In May, 1800, Congress authorized patents to issue on surveys
made under Virginia warrants issued for services on the continental
establishment; warrants issued by Virginia for services in her
state line gave no right to the holder to make an entry in the
reserved district.
The land in the possession of the defendant was surveyed under a
warrant which did not authorize the entry of lands in the reserved
district. The possession of the same did not bar the plaintiff's
action.
It is a well settled principle that the statute of limitations
does not run against a state. If a contrary rule were recognized,
it would only be necessary for intruders on the public lands to
maintain their possessions until the statute of limitations shall
run, and they then would become invested with the title against the
government and all persons claiming under it.
The entry and survey of the defendant were made before the deed
of cession; at the time the location was made, the land in the
reserved district was not liable to be appropriated in satisfaction
of warrants granted by the State of Virginia for military services
in the state line.
No act of Congress was passed subsequent to the deed of cession,
which enlarged the rights of Virginia to the lands in the military
contract beyond the terms of the cession. Longer time has
repeatedly been given for locations, but no new rights have been
created. It would seem, therefore, to follow that when the
Page 31 U. S. 667
act of 1807 was passed for the protection of surveys, Congress
could have designed to protect such surveys only as had been made
in good faith; they could not have intended to sanction surveys
made without the shadow of authority, or, what is the same thing,
under a void authority.
It is essential to the validity of an entry that it shall call
for an object notorious at the time and that the other calls shall
have precision. A survey, unless carried into grant, cannot aid a
defective entry against one made subsequently. The survey, to be
good, must have been made in pursuance of the entry.

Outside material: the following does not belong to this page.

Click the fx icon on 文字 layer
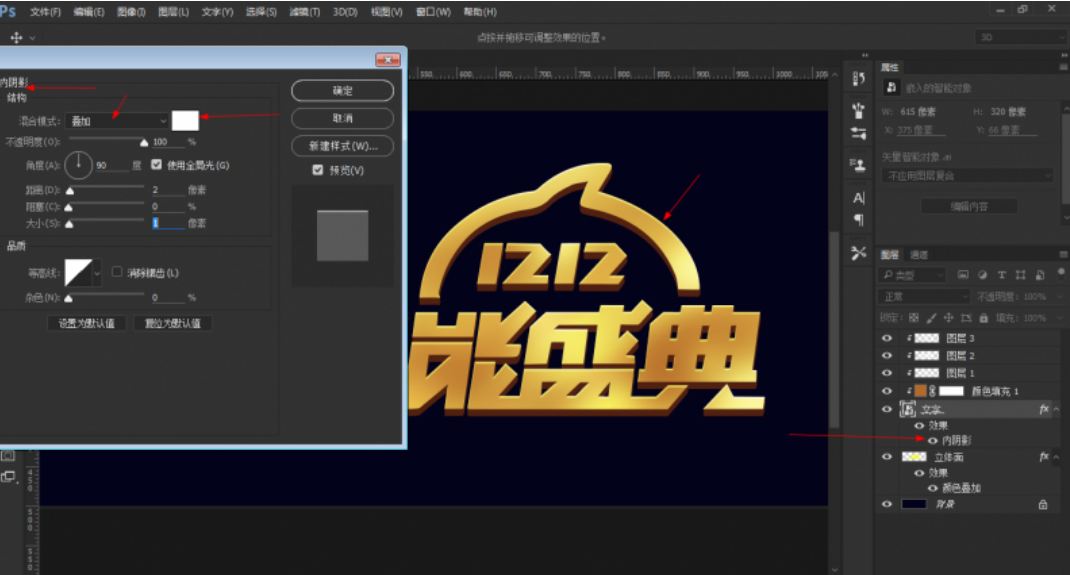1070x575 pixels. (1043, 409)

To cure defects in entries and surveys was the design of the act
of 1807. It was intended to sanction irregularities which had
occurred without fraud in the pursuit of a valid title. In the
passage of this act, Congress could have had no reference but to
such titles as were embraced in the deed of cession.
This was an ejectment in the Circuit Court of Ohio, instituted
by the defendants in error for the recovery of a tract of land
situated in the Virginia Military District in the State of Ohio.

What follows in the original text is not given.